▶ EXERCISE
Repeat all of the records below word for word, from the first to the last.

BEGIN MATERIAL PROVIDED

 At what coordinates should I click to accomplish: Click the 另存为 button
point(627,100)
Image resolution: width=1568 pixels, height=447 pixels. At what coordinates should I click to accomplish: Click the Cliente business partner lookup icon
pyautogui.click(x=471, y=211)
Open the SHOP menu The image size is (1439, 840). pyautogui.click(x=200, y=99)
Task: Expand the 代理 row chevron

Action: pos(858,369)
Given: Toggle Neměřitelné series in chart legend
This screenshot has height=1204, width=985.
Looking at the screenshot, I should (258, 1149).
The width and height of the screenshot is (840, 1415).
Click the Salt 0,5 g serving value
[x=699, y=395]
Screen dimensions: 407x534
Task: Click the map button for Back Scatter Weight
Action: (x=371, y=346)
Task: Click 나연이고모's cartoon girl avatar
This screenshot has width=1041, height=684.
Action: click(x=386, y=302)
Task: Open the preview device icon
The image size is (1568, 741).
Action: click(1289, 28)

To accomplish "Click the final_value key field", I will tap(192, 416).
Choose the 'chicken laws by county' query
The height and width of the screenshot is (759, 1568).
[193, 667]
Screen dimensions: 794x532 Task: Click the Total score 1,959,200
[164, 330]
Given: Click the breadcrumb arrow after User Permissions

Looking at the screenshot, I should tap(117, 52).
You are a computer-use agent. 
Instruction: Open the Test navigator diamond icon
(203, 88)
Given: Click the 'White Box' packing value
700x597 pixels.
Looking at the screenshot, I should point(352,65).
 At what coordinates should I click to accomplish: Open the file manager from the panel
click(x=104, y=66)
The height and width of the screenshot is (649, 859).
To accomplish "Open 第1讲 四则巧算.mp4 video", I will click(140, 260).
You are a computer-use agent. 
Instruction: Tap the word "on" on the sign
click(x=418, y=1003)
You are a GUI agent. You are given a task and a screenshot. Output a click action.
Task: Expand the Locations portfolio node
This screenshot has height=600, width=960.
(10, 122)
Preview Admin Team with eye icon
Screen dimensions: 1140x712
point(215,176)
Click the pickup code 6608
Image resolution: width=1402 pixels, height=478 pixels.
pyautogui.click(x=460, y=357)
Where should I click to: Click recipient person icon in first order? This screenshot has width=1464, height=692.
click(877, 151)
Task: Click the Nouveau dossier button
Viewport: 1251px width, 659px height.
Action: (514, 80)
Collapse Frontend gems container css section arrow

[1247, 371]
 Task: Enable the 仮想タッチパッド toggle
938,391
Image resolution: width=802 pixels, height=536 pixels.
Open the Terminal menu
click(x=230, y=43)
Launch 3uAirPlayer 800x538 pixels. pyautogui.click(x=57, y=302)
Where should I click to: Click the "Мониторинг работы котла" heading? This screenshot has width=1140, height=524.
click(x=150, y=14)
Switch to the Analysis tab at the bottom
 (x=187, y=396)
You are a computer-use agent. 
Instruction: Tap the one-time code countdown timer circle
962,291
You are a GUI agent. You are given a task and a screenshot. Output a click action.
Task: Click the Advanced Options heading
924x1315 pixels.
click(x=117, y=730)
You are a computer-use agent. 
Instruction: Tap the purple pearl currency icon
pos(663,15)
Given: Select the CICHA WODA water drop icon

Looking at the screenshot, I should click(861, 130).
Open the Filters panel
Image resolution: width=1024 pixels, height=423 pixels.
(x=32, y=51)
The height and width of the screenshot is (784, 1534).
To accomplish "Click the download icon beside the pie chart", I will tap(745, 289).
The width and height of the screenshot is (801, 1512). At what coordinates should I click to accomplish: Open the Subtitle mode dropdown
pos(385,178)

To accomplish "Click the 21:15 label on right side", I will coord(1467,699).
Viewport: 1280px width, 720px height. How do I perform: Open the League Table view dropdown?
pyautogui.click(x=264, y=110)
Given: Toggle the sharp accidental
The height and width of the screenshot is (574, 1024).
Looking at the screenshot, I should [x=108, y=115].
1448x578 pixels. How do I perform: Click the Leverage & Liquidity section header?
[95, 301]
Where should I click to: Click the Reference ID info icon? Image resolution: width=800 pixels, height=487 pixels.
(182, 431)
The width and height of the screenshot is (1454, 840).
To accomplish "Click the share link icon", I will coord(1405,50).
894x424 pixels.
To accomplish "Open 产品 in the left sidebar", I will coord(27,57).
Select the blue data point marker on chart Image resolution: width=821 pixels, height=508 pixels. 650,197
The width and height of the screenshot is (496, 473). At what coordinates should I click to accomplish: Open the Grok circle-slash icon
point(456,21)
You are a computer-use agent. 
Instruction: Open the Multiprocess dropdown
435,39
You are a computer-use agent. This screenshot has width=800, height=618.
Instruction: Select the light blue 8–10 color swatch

END MATERIAL PROVIDED

▶ ANSWER TO THIS EXERCISE
 At what coordinates should I click to accomplish: Click the 另存为 button
point(627,100)
Image resolution: width=1568 pixels, height=447 pixels. At what coordinates should I click to accomplish: Click the Cliente business partner lookup icon
pyautogui.click(x=471, y=211)
Open the SHOP menu The image size is (1439, 840). pyautogui.click(x=200, y=99)
Task: Expand the 代理 row chevron

Action: pos(858,369)
Given: Toggle Neměřitelné series in chart legend
This screenshot has height=1204, width=985.
Looking at the screenshot, I should (258, 1149).
The width and height of the screenshot is (840, 1415).
Click the Salt 0,5 g serving value
[x=699, y=395]
Screen dimensions: 407x534
Task: Click the map button for Back Scatter Weight
Action: (x=371, y=346)
Task: Click 나연이고모's cartoon girl avatar
This screenshot has width=1041, height=684.
Action: click(x=386, y=302)
Task: Open the preview device icon
The image size is (1568, 741).
Action: click(1289, 28)

To accomplish "Click the final_value key field", I will tap(192, 416).
Choose the 'chicken laws by county' query
The height and width of the screenshot is (759, 1568).
[193, 667]
Screen dimensions: 794x532 Task: Click the Total score 1,959,200
[164, 330]
Given: Click the breadcrumb arrow after User Permissions

Looking at the screenshot, I should tap(117, 52).
You are a computer-use agent. 
Instruction: Open the Test navigator diamond icon
(203, 88)
Given: Click the 'White Box' packing value
700x597 pixels.
Looking at the screenshot, I should point(352,65).
 At what coordinates should I click to accomplish: Open the file manager from the panel
click(x=104, y=66)
The height and width of the screenshot is (649, 859).
To accomplish "Open 第1讲 四则巧算.mp4 video", I will click(140, 260).
You are a computer-use agent. 
Instruction: Tap the word "on" on the sign
click(x=418, y=1003)
You are a GUI agent. You are given a task and a screenshot. Output a click action.
Task: Expand the Locations portfolio node
This screenshot has height=600, width=960.
(10, 122)
Preview Admin Team with eye icon
Screen dimensions: 1140x712
point(215,176)
Click the pickup code 6608
Image resolution: width=1402 pixels, height=478 pixels.
pyautogui.click(x=460, y=357)
Where should I click to: Click recipient person icon in first order? This screenshot has width=1464, height=692.
click(877, 151)
Task: Click the Nouveau dossier button
Viewport: 1251px width, 659px height.
Action: (514, 80)
Collapse Frontend gems container css section arrow

[1247, 371]
 Task: Enable the 仮想タッチパッド toggle
938,391
Image resolution: width=802 pixels, height=536 pixels.
Open the Terminal menu
click(x=230, y=43)
Launch 3uAirPlayer 800x538 pixels. pyautogui.click(x=57, y=302)
Where should I click to: Click the "Мониторинг работы котла" heading? This screenshot has width=1140, height=524.
click(x=150, y=14)
Switch to the Analysis tab at the bottom
 (x=187, y=396)
You are a computer-use agent. 
Instruction: Tap the one-time code countdown timer circle
962,291
You are a GUI agent. You are given a task and a screenshot. Output a click action.
Task: Click the Advanced Options heading
924x1315 pixels.
click(x=117, y=730)
You are a computer-use agent. 
Instruction: Tap the purple pearl currency icon
pos(663,15)
Given: Select the CICHA WODA water drop icon

Looking at the screenshot, I should click(861, 130).
Open the Filters panel
Image resolution: width=1024 pixels, height=423 pixels.
(x=32, y=51)
The height and width of the screenshot is (784, 1534).
To accomplish "Click the download icon beside the pie chart", I will tap(745, 289).
The width and height of the screenshot is (801, 1512). At what coordinates should I click to accomplish: Open the Subtitle mode dropdown
pos(385,178)

To accomplish "Click the 21:15 label on right side", I will coord(1467,699).
Viewport: 1280px width, 720px height. How do I perform: Open the League Table view dropdown?
pyautogui.click(x=264, y=110)
Given: Toggle the sharp accidental
The height and width of the screenshot is (574, 1024).
Looking at the screenshot, I should [x=108, y=115].
1448x578 pixels. How do I perform: Click the Leverage & Liquidity section header?
[95, 301]
Where should I click to: Click the Reference ID info icon? Image resolution: width=800 pixels, height=487 pixels.
(182, 431)
The width and height of the screenshot is (1454, 840).
To accomplish "Click the share link icon", I will coord(1405,50).
894x424 pixels.
To accomplish "Open 产品 in the left sidebar", I will coord(27,57).
Select the blue data point marker on chart Image resolution: width=821 pixels, height=508 pixels. 650,197
The width and height of the screenshot is (496, 473). At what coordinates should I click to accomplish: Open the Grok circle-slash icon
point(456,21)
You are a computer-use agent. 
Instruction: Open the Multiprocess dropdown
435,39
You are a computer-use agent. This screenshot has width=800, height=618.
Instruction: Select the light blue 8–10 color swatch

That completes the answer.